**Task description**.
Copy out each line containing "Sort" from the entries below.

**Entries supplied**.
---+---

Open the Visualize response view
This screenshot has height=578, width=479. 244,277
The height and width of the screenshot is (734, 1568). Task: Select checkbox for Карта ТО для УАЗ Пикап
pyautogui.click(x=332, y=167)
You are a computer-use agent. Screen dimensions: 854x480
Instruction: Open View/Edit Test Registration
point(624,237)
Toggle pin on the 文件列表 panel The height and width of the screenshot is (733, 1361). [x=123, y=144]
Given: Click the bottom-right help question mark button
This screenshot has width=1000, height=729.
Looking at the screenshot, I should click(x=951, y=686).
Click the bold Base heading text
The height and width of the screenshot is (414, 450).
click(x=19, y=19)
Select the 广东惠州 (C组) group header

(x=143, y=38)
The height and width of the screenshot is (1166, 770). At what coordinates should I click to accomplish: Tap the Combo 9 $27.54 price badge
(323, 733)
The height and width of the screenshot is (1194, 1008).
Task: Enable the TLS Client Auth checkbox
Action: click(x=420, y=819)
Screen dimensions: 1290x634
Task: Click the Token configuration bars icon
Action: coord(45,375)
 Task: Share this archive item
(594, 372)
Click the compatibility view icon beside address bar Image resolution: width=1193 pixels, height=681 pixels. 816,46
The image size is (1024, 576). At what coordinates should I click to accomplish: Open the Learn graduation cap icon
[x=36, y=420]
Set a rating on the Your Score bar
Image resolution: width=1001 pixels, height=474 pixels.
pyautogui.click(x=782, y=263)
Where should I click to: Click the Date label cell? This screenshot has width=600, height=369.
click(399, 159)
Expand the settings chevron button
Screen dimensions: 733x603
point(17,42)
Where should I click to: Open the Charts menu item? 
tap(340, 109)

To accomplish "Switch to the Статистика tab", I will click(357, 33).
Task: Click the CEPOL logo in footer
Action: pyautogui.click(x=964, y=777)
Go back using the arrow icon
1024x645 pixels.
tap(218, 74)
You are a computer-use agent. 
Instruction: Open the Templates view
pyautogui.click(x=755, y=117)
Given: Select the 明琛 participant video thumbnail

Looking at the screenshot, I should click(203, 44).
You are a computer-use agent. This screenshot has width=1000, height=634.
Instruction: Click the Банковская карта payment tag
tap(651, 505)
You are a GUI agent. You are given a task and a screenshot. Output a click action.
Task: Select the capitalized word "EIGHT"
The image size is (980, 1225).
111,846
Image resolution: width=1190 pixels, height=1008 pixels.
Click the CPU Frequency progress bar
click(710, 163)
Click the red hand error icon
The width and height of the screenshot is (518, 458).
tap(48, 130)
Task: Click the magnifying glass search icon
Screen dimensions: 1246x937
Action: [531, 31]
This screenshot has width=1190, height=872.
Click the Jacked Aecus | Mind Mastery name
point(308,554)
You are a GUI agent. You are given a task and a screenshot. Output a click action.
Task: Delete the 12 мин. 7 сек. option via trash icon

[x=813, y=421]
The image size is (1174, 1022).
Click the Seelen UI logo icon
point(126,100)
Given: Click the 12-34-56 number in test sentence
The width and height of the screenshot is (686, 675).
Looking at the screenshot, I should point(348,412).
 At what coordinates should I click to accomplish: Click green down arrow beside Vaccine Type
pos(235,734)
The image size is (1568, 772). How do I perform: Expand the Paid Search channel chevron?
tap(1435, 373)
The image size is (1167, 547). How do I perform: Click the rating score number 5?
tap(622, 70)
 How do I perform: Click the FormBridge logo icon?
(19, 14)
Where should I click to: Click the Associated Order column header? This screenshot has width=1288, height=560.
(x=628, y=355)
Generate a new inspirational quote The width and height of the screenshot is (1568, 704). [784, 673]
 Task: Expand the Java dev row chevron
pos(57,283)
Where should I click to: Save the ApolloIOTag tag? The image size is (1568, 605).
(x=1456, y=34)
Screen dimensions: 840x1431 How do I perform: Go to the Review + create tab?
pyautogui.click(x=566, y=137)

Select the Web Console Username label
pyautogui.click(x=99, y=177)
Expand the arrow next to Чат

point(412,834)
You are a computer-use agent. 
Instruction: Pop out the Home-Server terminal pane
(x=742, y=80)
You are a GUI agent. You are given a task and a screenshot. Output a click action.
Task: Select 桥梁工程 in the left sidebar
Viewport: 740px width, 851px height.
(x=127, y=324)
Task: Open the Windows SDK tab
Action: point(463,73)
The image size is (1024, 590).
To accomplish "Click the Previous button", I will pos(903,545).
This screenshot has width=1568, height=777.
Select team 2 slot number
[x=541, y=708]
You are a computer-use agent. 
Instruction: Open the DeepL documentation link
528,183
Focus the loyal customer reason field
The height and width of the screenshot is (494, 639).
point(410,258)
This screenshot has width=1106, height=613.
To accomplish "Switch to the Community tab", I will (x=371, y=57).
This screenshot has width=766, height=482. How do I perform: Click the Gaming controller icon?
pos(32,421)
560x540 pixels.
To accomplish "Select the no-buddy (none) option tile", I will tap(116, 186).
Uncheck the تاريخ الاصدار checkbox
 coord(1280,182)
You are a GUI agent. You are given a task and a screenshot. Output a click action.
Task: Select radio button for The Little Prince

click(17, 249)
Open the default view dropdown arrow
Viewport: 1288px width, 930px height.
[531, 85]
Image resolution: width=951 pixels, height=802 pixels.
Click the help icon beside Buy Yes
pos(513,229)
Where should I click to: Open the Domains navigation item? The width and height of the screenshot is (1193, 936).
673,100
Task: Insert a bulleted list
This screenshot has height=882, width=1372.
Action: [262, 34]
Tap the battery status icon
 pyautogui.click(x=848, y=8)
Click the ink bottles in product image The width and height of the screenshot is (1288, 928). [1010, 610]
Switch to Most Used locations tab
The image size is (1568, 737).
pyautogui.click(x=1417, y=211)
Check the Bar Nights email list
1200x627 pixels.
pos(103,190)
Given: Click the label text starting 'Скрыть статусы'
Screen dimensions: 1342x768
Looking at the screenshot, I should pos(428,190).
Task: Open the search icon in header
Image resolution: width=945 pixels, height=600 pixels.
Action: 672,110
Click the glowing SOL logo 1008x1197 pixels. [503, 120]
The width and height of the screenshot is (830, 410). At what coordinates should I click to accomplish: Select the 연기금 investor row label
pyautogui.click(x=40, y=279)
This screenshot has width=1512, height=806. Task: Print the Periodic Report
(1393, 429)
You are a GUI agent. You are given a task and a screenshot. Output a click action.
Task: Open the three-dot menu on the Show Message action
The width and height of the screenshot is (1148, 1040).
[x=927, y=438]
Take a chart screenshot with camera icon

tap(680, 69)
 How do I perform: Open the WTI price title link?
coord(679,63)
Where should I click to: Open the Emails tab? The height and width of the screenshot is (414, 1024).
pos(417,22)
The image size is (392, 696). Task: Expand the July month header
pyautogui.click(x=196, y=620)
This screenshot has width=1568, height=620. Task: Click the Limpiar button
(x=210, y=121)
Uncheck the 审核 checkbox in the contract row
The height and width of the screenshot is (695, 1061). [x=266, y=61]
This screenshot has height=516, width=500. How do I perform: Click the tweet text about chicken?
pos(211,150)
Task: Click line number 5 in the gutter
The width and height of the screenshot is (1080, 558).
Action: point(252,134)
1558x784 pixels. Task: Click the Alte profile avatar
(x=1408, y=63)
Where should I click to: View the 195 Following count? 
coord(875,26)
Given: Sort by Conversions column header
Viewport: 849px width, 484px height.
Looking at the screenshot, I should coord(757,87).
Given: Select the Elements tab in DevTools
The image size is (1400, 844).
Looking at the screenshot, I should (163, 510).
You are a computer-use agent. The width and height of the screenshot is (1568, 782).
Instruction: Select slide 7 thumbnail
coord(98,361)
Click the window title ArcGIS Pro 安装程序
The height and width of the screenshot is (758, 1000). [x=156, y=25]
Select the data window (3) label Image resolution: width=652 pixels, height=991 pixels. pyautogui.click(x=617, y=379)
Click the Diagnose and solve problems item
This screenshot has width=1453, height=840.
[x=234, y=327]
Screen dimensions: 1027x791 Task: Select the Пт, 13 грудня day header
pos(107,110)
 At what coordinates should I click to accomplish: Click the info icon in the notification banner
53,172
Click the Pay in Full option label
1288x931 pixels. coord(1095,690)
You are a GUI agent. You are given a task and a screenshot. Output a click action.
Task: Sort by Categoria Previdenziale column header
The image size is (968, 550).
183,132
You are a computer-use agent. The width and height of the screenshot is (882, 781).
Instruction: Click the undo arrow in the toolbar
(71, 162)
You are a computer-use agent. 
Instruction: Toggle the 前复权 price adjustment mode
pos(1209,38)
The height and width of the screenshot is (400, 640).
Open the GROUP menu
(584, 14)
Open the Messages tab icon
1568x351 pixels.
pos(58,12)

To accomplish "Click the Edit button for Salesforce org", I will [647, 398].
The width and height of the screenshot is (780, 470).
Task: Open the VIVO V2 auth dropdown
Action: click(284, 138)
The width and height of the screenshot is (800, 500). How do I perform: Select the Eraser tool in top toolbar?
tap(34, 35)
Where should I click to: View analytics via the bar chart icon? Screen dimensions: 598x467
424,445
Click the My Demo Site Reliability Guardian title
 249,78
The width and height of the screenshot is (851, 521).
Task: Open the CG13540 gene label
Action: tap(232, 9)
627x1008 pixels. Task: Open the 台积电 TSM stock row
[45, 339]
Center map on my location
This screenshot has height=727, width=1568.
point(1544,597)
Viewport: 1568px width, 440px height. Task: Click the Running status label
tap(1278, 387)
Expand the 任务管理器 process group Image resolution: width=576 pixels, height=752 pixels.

---+---

**Answer to this exercise**.
Given: Sort by Conversions column header
Task: Sort by Categoria Previdenziale column header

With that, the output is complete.